About the Author
Aminatta Forna was born in Glasgow, raised in Sierra Leone and the United Kingdom and now divides her time between London and Sierra Leone. Formerly an award winning journalist for BBC Television (1989-99), she is now a full-time writer. Her most recent published works are Ancestor Stones, a novel set in West Africa, and The Devil that Danced on the Water, a memoir of her dissident father and her country. In addition she has also published essays and articles, and written for television and radio. In 2003 The Devil that Danced on the Water was runner up for Britain's most prestigious non-fiction award, the Samuel Johnson Prize 2003. The book was
serialised on BBC Radio, also in The Sunday Times newspaper, and selected for the Barnes & Noble Discover New Writers series.

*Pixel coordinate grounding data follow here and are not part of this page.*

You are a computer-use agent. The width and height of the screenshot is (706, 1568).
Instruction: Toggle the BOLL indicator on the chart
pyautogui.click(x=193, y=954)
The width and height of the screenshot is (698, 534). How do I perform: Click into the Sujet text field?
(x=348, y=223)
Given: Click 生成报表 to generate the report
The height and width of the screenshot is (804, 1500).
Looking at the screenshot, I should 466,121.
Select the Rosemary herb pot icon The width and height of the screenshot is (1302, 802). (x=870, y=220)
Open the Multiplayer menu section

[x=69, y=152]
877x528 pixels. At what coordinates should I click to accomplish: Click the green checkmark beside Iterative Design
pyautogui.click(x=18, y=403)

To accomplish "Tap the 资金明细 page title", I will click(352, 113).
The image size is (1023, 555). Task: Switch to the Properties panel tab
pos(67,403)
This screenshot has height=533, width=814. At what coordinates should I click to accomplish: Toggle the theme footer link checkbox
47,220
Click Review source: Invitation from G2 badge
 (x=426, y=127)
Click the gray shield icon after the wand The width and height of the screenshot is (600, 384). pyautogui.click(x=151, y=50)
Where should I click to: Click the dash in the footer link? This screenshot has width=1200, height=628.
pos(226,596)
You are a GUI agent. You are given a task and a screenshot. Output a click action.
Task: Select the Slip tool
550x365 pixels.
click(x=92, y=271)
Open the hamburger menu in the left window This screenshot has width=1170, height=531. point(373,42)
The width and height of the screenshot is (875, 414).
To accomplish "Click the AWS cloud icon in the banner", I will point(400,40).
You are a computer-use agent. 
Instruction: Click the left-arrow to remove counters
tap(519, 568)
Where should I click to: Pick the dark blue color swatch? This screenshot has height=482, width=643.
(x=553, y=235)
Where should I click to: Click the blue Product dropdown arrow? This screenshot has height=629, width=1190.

Most recently The Devil that Danced on the Water became a Times newspaper Book Club book. Ancestor Stones was a New York Times Editor's Choice book, selected by the Washington Post as one of the Best Novels of 2006 and one of The Listener Magazine's Best 10 Books of 2006. In 2007 Aminatta was named by Vanity Fair as one of Africa's most promising new writers and her work has been translated into nine languages. Her new novel The Memory of Love (Bloomsbury), a story about friendship, war and obsessive love, will be published in April 2010.
In 2003 Aminatta helped to build a primary school in her family's village of Rogbonko, where she is also working to establish a cashew plantation named Kholifa Estates after the fictional plantation in Ancestor Stones.
Aminatta is a trustee of the Royal Literary Fund and sits on the advisory committee of the Caine Prize for African Writing. Her television credits include the arts documentary Through African Eyes (BBC), the documentary series Africa Unmasked (Channel 4) and in 2009, The Lost Libraries of Timbuktu (BBC). Her journalism has appeared in The Economist, The Sunday Times, The Observer, Vanity Fair and Vogue Magazine among others.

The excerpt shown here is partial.